There were more fires in Hertfordshire over the summer months than there have been for more than 10 years, new figures have revealed.

And data also shows the county's fire and rescue service is failing to meet its targets.

Statistics show that this summer – between July and September – there were 429 so-called ‘primary’ fires - those that involve property.

That’s a 25 per cent increase in the 344 attended by the fire service during the same period in 2017.

The number of ‘secondary’ fires – which typically involve scrubland or rubbish – more than doubled, from 314 last summer to 712.

The data was presented to a meeting of Hertfordshire County Council’s resources and performance cabinet panel on Friday.

In both cases the increase has been put down to the hot summer weather.

“This increase is due to recent summer weather and the spike in numbers is the highest for over 10 years and has been reflected across the country,” says the report to the cabinet panel.

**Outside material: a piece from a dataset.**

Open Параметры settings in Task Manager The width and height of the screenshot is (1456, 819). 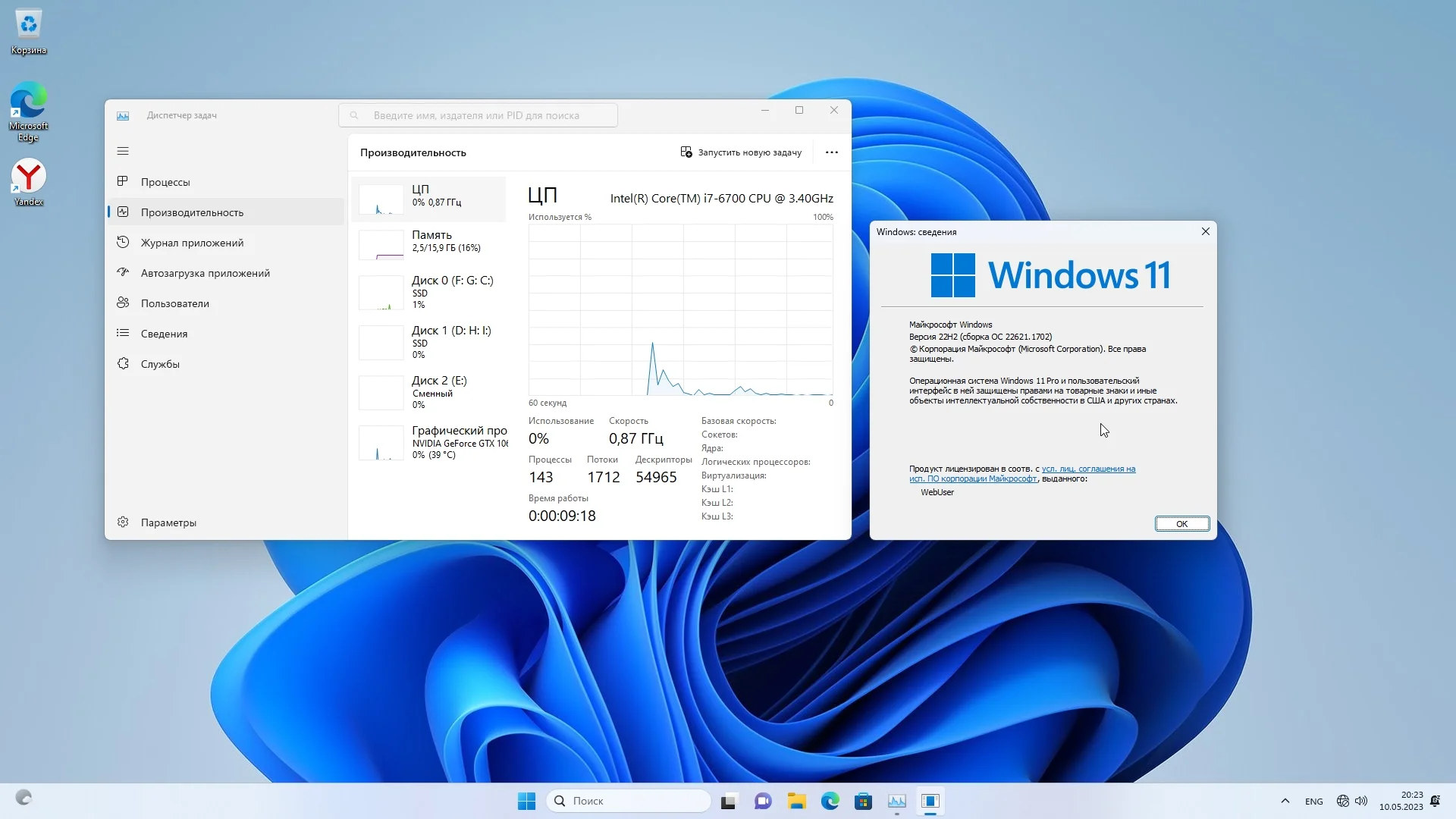[x=168, y=522]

Meanwhile the report also points to a significant increase in the number of those fires that are  ‘deliberate’, which are measured as a rate per 10,000 population.

During the period between July and September in 2017 there were 2.83 ‘deliberate’ fires per 10,000 population.

But according to the report, this year that rate rose sharply to 4.93.

The report states: “It is likely that the rise in numbers is again linked to the recent hot weather (as this offers more opportunities for arson attacks) but data will be compared with the next quarter.”

The data also shows that the fire services did not meet its attendance targets.

Currently ‘attendance standards’ dictate that a first fire appliance should reach a property fire within 10 minutes, 90 per cent of the time.

A second appliance is expected to arrive within 13 minutes and a third within 16.

However the data shows that in the three months between July and September the first appliance arrived within 10 minutes on 87.5 per cent of occasions.

The second arrived within the 13-minute target 86.1 per cent of the time. And the third arrived within 16 minutes on 86.2 per cent of the times.

The report states: “On occasion the nearest available appliances to an incident are too far away to meet the service’s attendance standards.

“For the second quarter of 2018/19, in cases where the mobilising system estimated that an appliance would arrive within the standards and it did not the most common reasons provided by the crews for delay were heavy traffic and the location of the incident changing en route.”